KD is the second most common vasculitis seen in children (Figure 28-3). It is considered an acute vasculitis of medium-sized arteries. The peak age of onset is 2 years old, with 80% to 90% of cases occurring in children younger than 5 years old. Unlike most vasculitides, it is more common in boys than girls (about 1.5 : 1), and it has a higher incidence in the Japanese and Korean populations. Although the cause of KD is unknown, studies have suggested a transmissible agent causing a dysfunctional immune response; however, a specific agent has yet to be discovered.

Diagnosis is based on clinical criteria (Table 28-2). The fever, which is usually greater than 38.5°C, must be present for more than 5 days. It is typically minimally responsive to antipyretic medications. The conjunctivitis is nonexudative and limbic sparing. In some cases, patients can develop anterior uveitis, so a slit-lamp examination may be helpful if the diagnosis is unclear. Oral mucous membrane changes occur with continued inflammation and may include dry, red, cracked lips, a “strawberry” tongue; and pharyngitis. Swelling or erythema of the hands and feet usually occurs late in the acute phase. During the convalescent phase, desquamation of the tips of the toes and fingers may be noticeable. A transient arthritis is noted in about one-third of patients and can involve large or small joints. The rash of KD is nonspecific and ranges from erythema at the perineal area or a morbilliform exanthem on the trunk or extremities. Vesicular or pustular lesions are not typical. The final criterion is lymphadenopathy, which is usually the least common finding of KD.

Table 28-2 Kawasaki Disease Diagnostic Criteria

Fever greater than or equal to 5 days duration with at least four of the following clinical signs
Sign Children with Kawasaki Disease (%)
1. Bilateral conjunctival injection with limbic sparing 80-90
2. Oral mucosal membrane changes (e.g., injected or fissured lips, strawberry tongue, injected pharynx) 80-90
3. Peripheral extremity changes (e.g., erythema or edema of hands and feet in the acute phase or desquamation in the convalescent phase) 80
4. Polymorphous, nonvesicular exanthema, usually on the trunk >90
5. Cervical lymphadenopathy with anterior cervical lymph node ≥1.5 cm in diameter 50

The laboratory evaluation for KD should include a CBC (there is often marked thrombocytosis, sometimes >1 million platelets/microliter), inflammatory markers (ESR and CRP), complete metabolic panel, urinalysis (sterile pyuria can be seen), and tests to exclude infection (adenovirus and Epstein-Barr virus may be present in a similar fashion). Complement and ANA levels are usually normal.
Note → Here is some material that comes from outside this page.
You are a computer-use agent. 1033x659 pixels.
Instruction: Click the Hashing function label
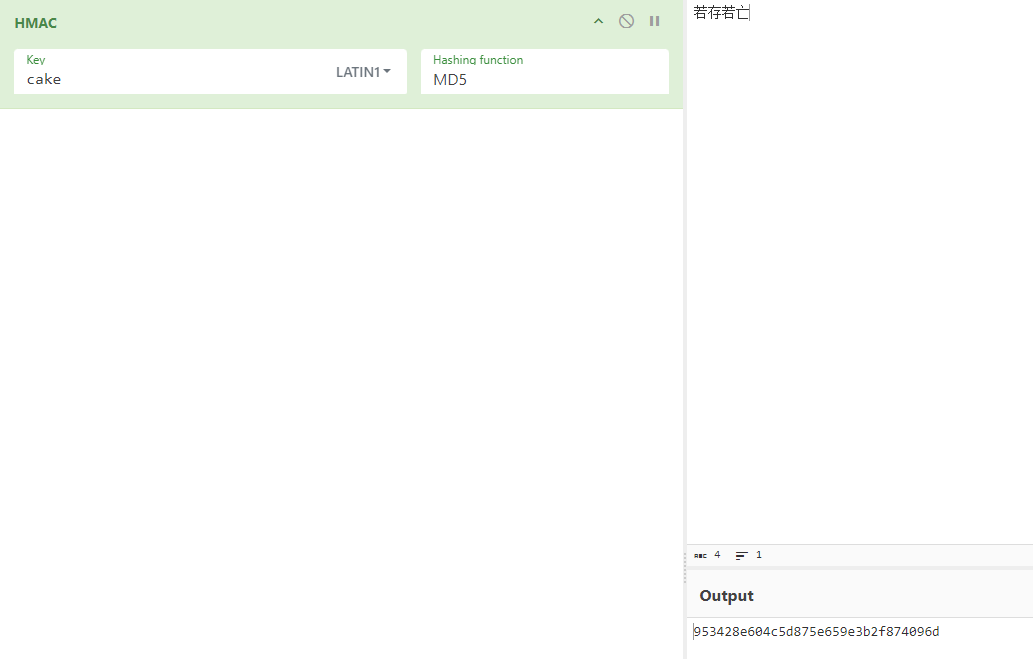(478, 60)
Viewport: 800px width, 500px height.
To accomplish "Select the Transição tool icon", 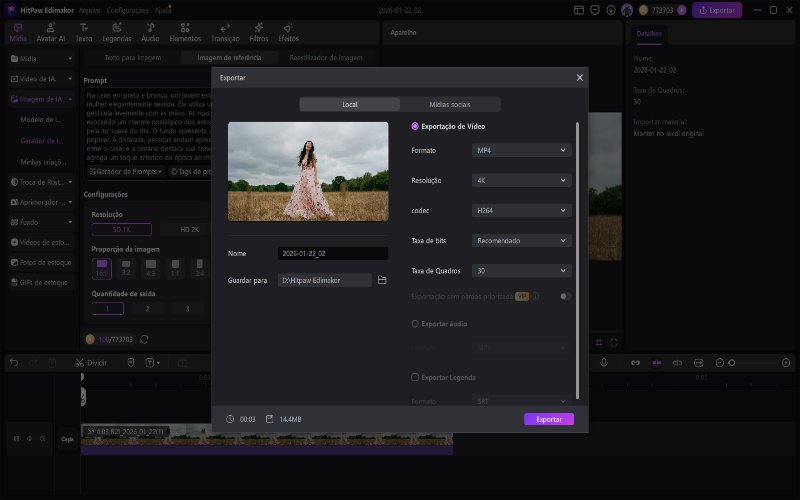I will (x=225, y=31).
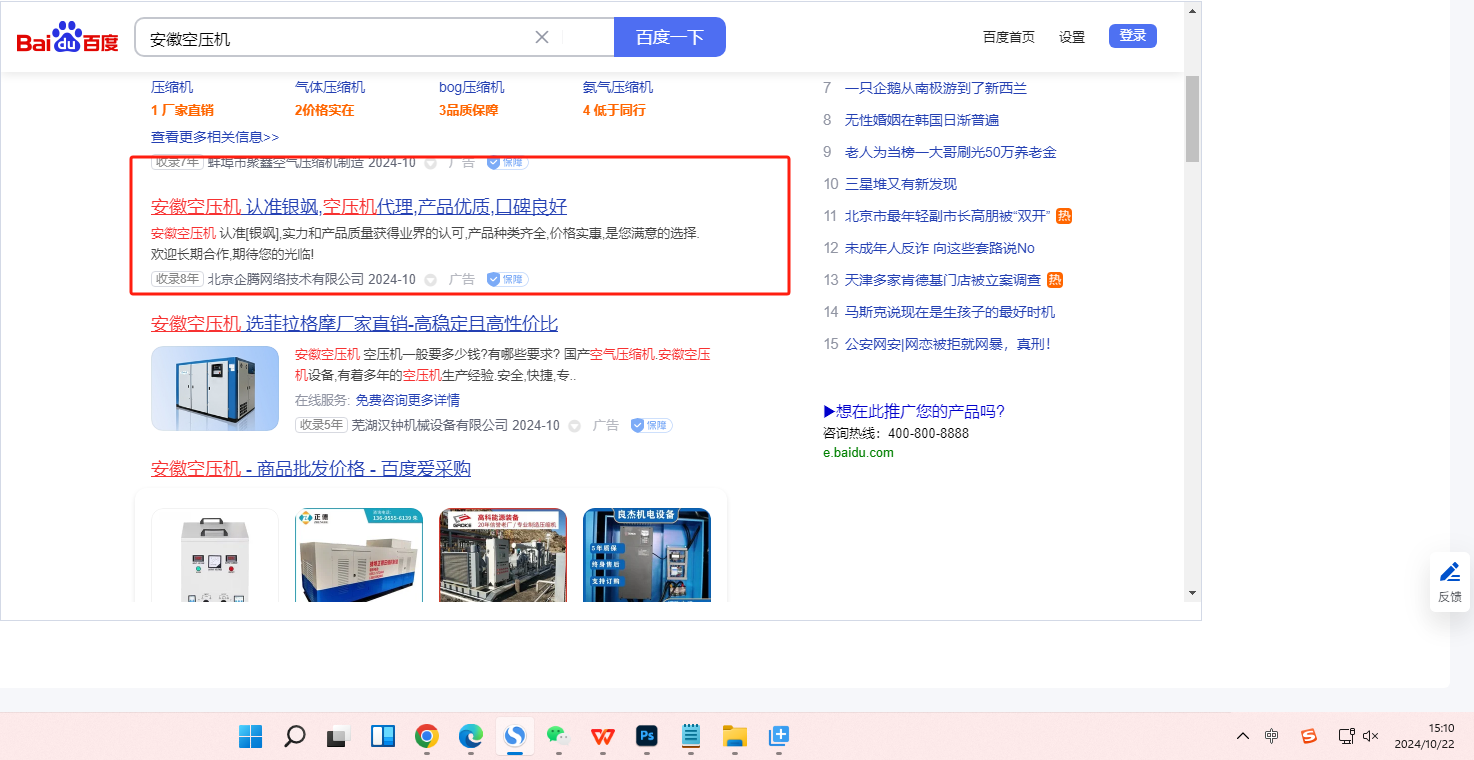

When the diagnosis of KD is suspected based on the clinical examination, electrocardiography and echocardiography must be performed because coronary abnormalities are the major cause of morbidity and mortality in this disease. If an echocardiogram shows evidence of coronary aneurysm, a diagnosis of KD can be made even if the patient has fewer than four criteria. In fact, the population most at risk for coronary abnormalities is infants, who usually do not meet the criteria for classic KD. The echocardiogram is repeated 6 to 8 weeks after diagnosis to monitor the patient’s response to treatment.

After a diagnosis is made, treatment must be initiated because early intervention (within 10 days of onset of fever) has been shown to decrease the occurrence of coronary artery aneurysms by fivefold. Treatment consists of intravenous immunoglobulin (2 g/kg) and high-dose aspirin (80-100 mg/kg/d). Low-dose aspirin is started when the patient has been afebrile for 48 hours. Aspirin therapy is discontinued after inflammatory markers and platelet count have normalized unless there is evidence of coronary artery disease.

The overall outcome for KD is excellent in the majority of patients without cardiac involvement. Because of the monocyclic nature of the disease, most patients have a full recovery. Of patients who develop coronary artery abnormalities, lifelong cardiology monitoring is needed because of the increased risk of heart disease.